Decorator Design Pattern in Kotlin

1. Definition

The Decorator Design Pattern allows you to add responsibilities to objects dynamically. Decorators provide a flexible alternative to subclassing for extending functionality.

In this tutorial, we will learn how to implement a Decorator Design Pattern using Kotlin programming language.

2. Problem Statement

Imagine you're building a coffee shop application. You start with basic coffee, but customers can add various condiments like milk, sugar, or whipped cream. As new condiments or types of coffee are introduced, subclassing each combination becomes impractical.

3. Solution

Use the Decorator pattern to wrap the original object (e.g., coffee) with additional functionality (e.g., milk or sugar). Each decorator wraps another object, forming layers of functionality that can be combined as needed.

4. Real-World Use Cases

1. GUI components where individual components can be decorated with scroll bars, borders, or shadows.

2. Middleware in web frameworks where request and response objects are decorated with logging, authentication, or caching.

5. Implementation Steps

1. Define an interface for the main object.

2. Create concrete components implementing the main object interface.

3. Create abstract decorator classes that also implement the main object interface.

4. Implement concrete decorators by inheriting from the abstract decorator.

6. Implementation in Kotlin Programming

// Main object interface
interface Coffee {
    fun cost(): Double
    fun description(): String
}
// Concrete component
class BasicCoffee : Coffee {
    override fun cost() = 2.0
    override fun description() = "Basic Coffee"
}
// Abstract decorator
abstract class CoffeeDecorator(private val coffee: Coffee) : Coffee {
    override fun cost() = coffee.cost()
    override fun description() = coffee.description()
}
// Concrete decorators
class MilkDecorator(coffee: Coffee) : CoffeeDecorator(coffee) {
    override fun cost() = super.cost() + 0.5
    override fun description() = super.description() + ", Milk"
}
class SugarDecorator(coffee: Coffee) : CoffeeDecorator(coffee) {
    override fun cost() = super.cost() + 0.2
    override fun description() = super.description() + ", Sugar"
}
fun main() {
    val coffee: Coffee = SugarDecorator(MilkDecorator(BasicCoffee()))
    println("${coffee.description()} costs \$${coffee.cost()}")
}

Output:

Basic Coffee, Milk, Sugar costs $2.7

Explanation:

1. Coffee is the main object interface, defining methods to get the cost and description.

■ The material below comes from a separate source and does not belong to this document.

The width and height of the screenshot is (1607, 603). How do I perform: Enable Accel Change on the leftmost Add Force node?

2. BasicCoffee is a concrete component that implements the Coffee interface.

3. CoffeeDecorator is an abstract decorator that implements the Coffee interface and wraps another Coffee object.

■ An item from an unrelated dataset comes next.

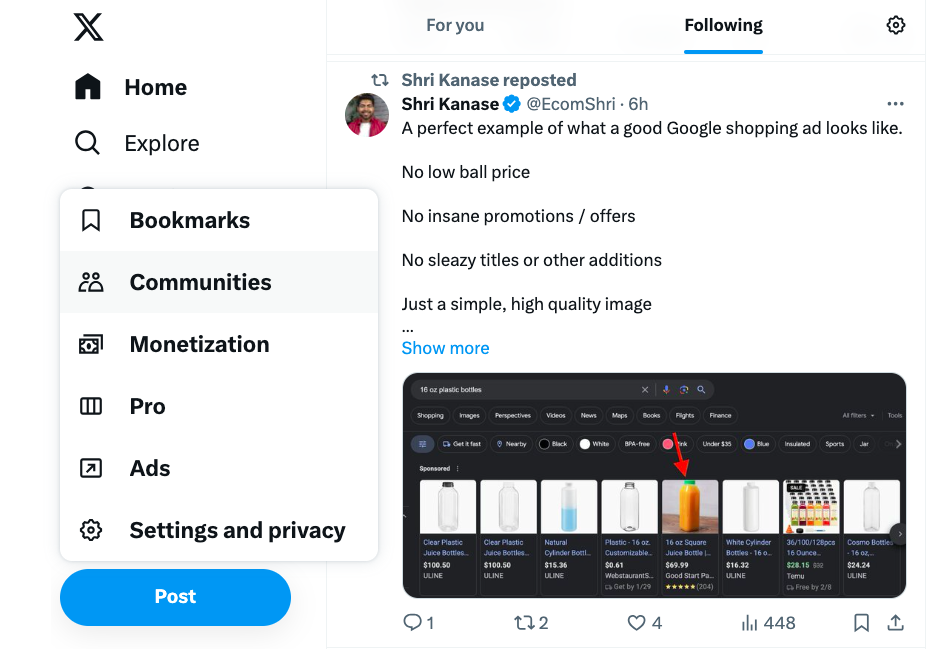949x649 pixels.
Task: Open Monetization via the dollar icon
Action: pos(91,344)
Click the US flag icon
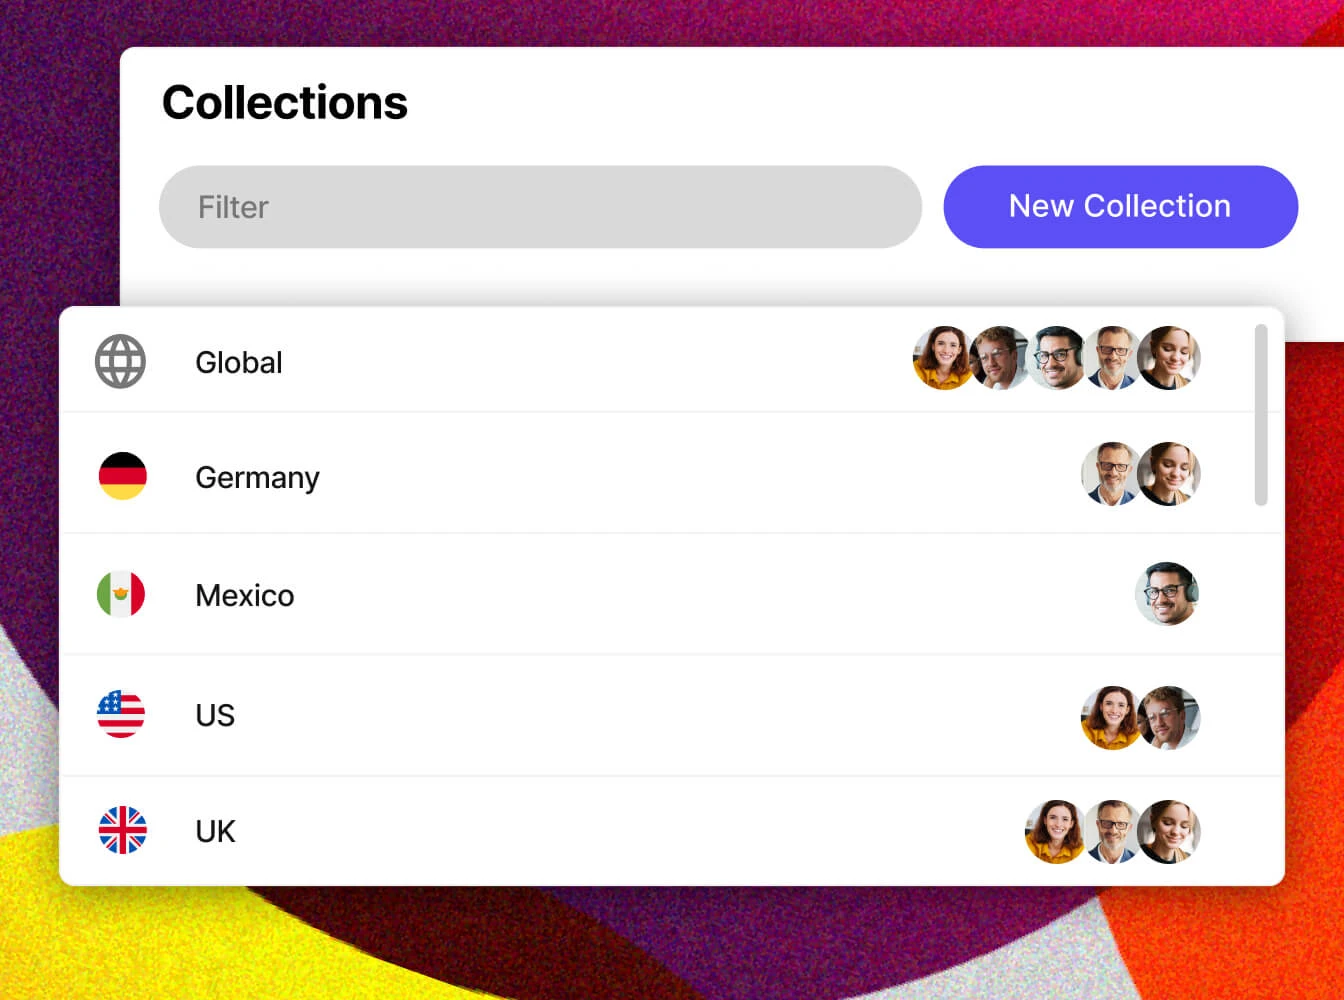The height and width of the screenshot is (1000, 1344). 121,714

4. MilkDecorator and SugarDecorator are concrete decorators that add their respective features to the coffee.

5. In the main function, a coffee with milk and sugar is created using decorators. The final cost and description are calculated based on all layers of decorators.

7. When to use?

Use the Decorator pattern when:

1. You need to add responsibilities to objects dynamically and transparently.

2. You want to keep new responsibilities separate.

3. Extending responsibilities using inheritance is impractical.